===== Available records =====
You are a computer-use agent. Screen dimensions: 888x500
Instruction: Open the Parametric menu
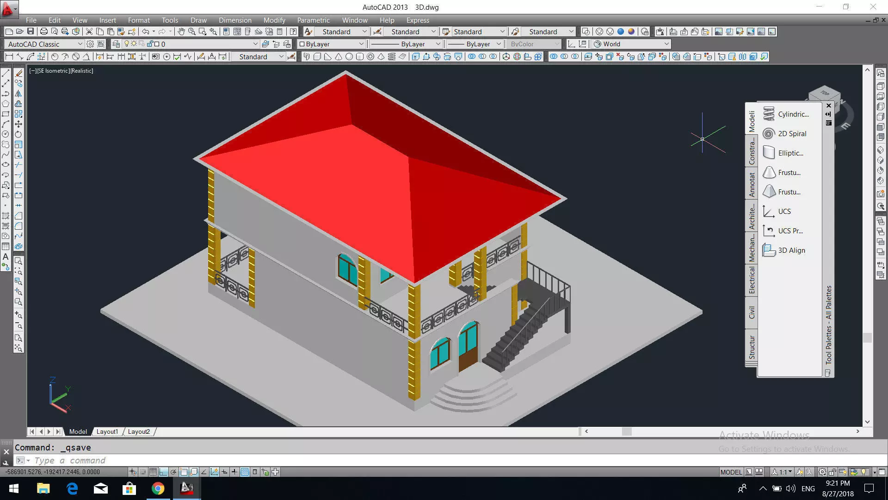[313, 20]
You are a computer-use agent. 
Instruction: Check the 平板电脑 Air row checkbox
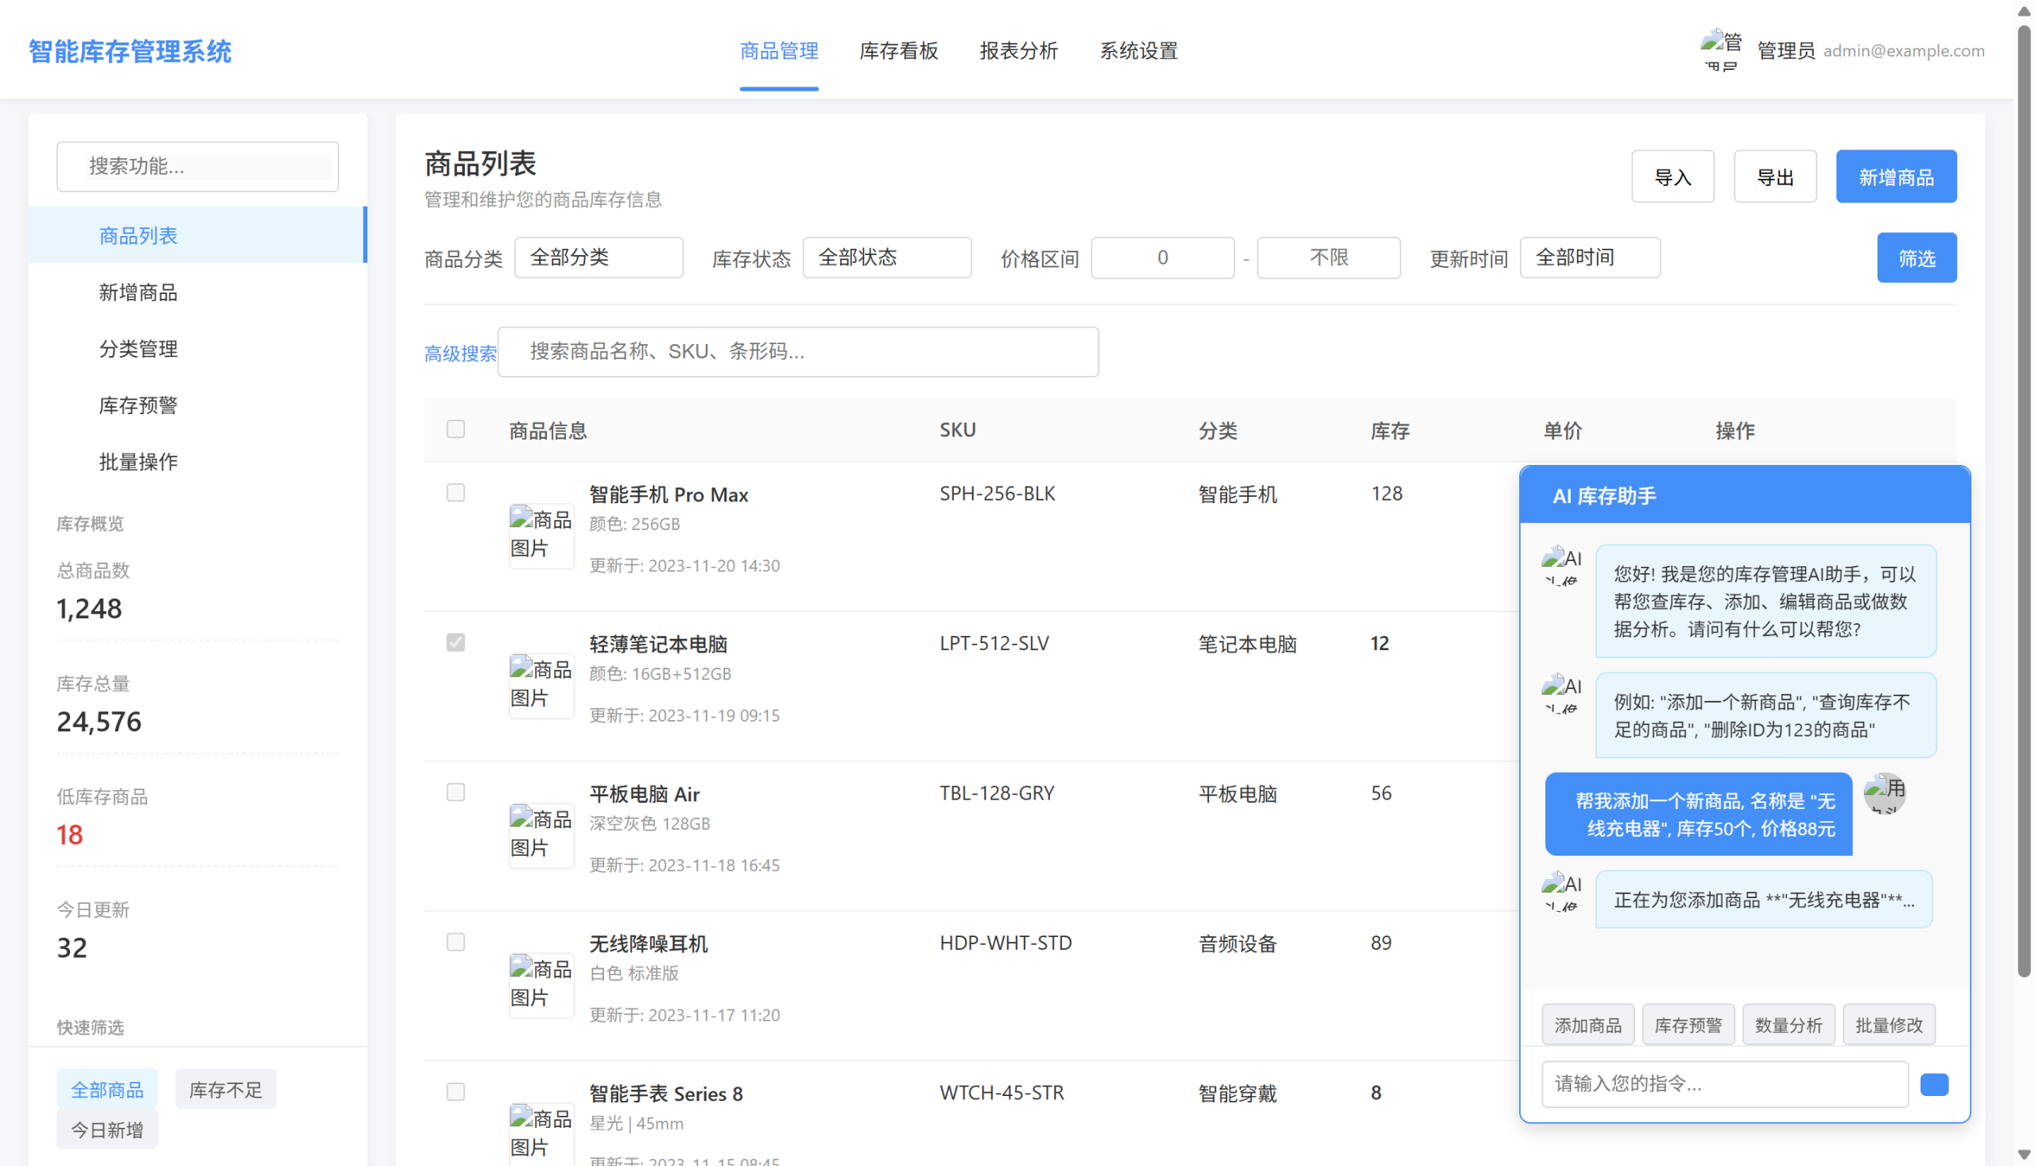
=====
Your objective:
Leave the pictures out. Repeat every entry above exactly.

Finished exercise:
You are a computer-use agent. Screen dimensions: 888x500
Instruction: Open the Parametric menu
[313, 20]
You are a computer-use agent. 
Instruction: Check the 平板电脑 Air row checkbox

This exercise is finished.